Tuesday, September 20, 2005

Fear driving telecom companies to VoIP, says survey

Via the EE Times.

Global telecom carriers are accelerating their plans to offer Internet-based VOIP services for fear of losing critical business to competitors, according to a report by Heavy Reading.

The report surveyed over 175 carrier professionals representing more than 130 network operators worldwide, including AT&T, BellSouth, BT Group, SBC Communications, and Verizon Communications.

Over half the respondents said more than 50 percent of their voice traffic would be IP by 2007, the survey found, with relatively little difference expected between VoIP in core networks and in access networks.

More than three-quarters of survey respondents said their company had already deployed VoIP in some part of its network, and within 12 months that figure will rise to almost 90 percent.

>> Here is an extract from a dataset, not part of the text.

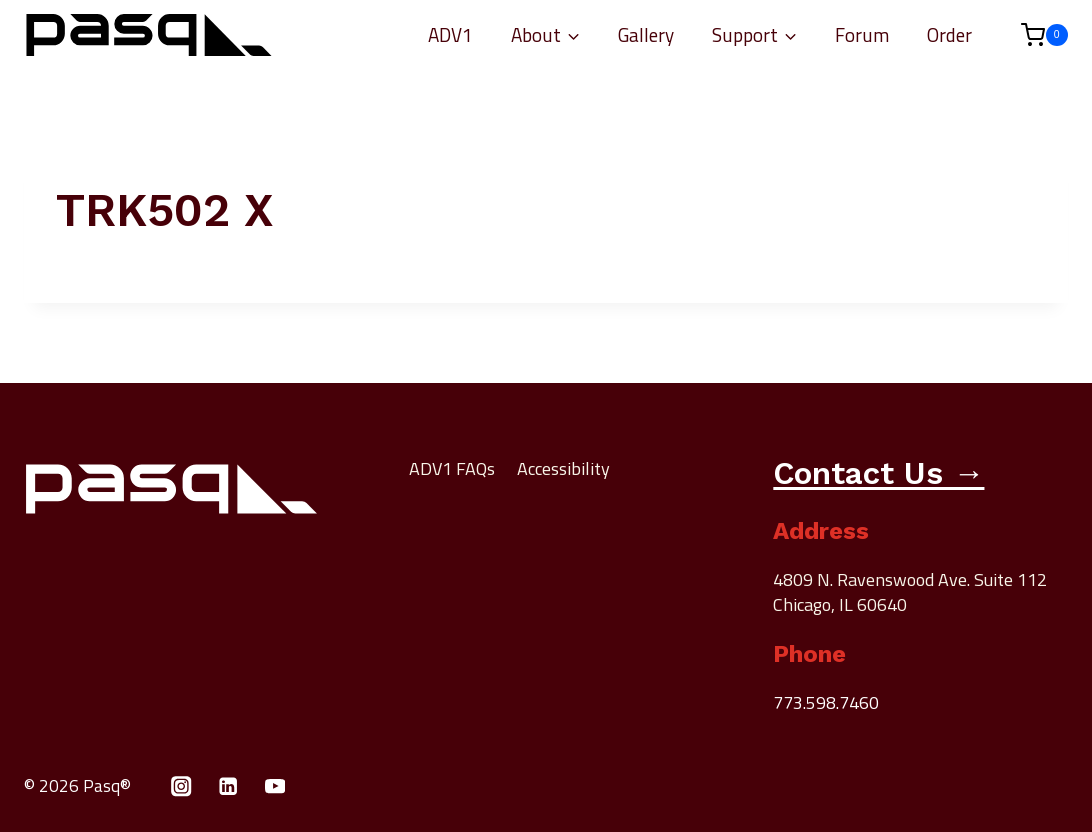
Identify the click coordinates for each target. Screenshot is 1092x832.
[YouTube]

At the same time, over half of respondents said that less than 10 percent of traffic, in both access and core, was VoIP today-- and the proportion of customers with VoIP-enabled terminals or handsets was even lower.

"The single biggest reason for deploying VoIP is fear that traffic would otherwise migrate to competitors' networks," said Graham Finnie, Heavy Reading senior analyst and author of the report. "Not surprisingly, this view is especially true among incumbent telcos-- over three-quarters of incumbent respondents saw fear of traffic loss as important or critically important to their VoIP strategy."